Earlier this year, in a post for his blog Japan Running News, Brett Larner, who recently produced a two-hour documentary on Fukuoka, wrote about the significance of the race and the way amateurs athletes regarded it with similar reverence as runners in the U.S. do the Olympic Trials: “Not just for the true elite but for high-level amateurs across Japan and worldwide, qualifying for the Fukuoka International Marathon was a point of pride, especially hitting its A-standard and getting to start on the track with the big boys. I was just wearing my hat from it when I was running a few days ago and still prize it and my post-race towel the highest among the things I’ve gotten at races over the years.”

Elsewhere, Larner notes that small races that “put an emphasis on excellence,” were part of what made Japan unique and that he mourned the fact that these events have been swallowed up by mass participation juggernauts. With the demise of Fukuoka International, the Osaka International Women’s Marathon, which has been around since 1982 and currently has a qualifying standard of 3:10, is the last race to carry on the tradition.

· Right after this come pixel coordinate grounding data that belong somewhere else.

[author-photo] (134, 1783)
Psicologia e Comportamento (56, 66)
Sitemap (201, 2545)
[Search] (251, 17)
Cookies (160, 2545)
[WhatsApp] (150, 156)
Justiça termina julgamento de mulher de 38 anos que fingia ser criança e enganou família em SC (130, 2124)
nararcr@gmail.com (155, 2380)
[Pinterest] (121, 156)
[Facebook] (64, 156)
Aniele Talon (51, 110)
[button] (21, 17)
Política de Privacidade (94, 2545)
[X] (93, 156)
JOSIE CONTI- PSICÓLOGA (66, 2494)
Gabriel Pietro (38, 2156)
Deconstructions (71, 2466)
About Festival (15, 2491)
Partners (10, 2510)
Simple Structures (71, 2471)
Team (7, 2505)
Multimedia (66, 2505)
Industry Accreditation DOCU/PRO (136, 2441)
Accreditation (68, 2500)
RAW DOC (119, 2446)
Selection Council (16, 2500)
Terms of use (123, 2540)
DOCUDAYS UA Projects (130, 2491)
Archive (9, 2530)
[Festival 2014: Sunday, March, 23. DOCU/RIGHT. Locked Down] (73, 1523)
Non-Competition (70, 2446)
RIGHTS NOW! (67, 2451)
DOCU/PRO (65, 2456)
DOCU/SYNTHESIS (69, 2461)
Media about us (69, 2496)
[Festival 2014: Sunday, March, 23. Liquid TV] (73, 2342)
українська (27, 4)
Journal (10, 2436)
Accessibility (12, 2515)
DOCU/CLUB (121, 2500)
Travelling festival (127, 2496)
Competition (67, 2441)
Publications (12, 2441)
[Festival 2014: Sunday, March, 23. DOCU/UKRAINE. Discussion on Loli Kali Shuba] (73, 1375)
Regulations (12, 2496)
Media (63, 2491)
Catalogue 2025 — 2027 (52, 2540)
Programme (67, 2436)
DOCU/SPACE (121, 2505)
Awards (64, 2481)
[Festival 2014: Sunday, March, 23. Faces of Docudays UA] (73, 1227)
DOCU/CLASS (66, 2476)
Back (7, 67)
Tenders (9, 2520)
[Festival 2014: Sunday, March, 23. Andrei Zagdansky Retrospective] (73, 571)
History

All of which might not make one particularly sanguine about launching a Fukuoka or Osaka International-esque event in the United States. Nonetheless, there have been some valiant, if modest, efforts. Here in New York, for example, the Trials of Miles race series has staged two sub-elite-only half marathons in Rockland State Park, dubbed Project 13.1, whose most recent edition had roughly 100 finishers between the men’s and women’s races. As I noted in an article earlier this year, the Trials of Miles concept has yet to find a viable business model, but the desire for such small-scale events certainly exists, particularly with the ever-growing expense and logistical hassle of mass participation races.

Of course, a significant part of the Fukuoka International Marathon’s appeal stemmed from its status as a legacy race—to run it was to join an exclusive club. Likewise, part of the aspirational lure of the Olympic Trials, in addition to the challenge of qualifying, is the race’s affiliation with the most prestigious sports competition in the world. A new marathon that wants to position itself as an attractive option for a small demographic of hardcore athletes has to invent its significance from scratch. No small task, but you’ve got to start somewhere.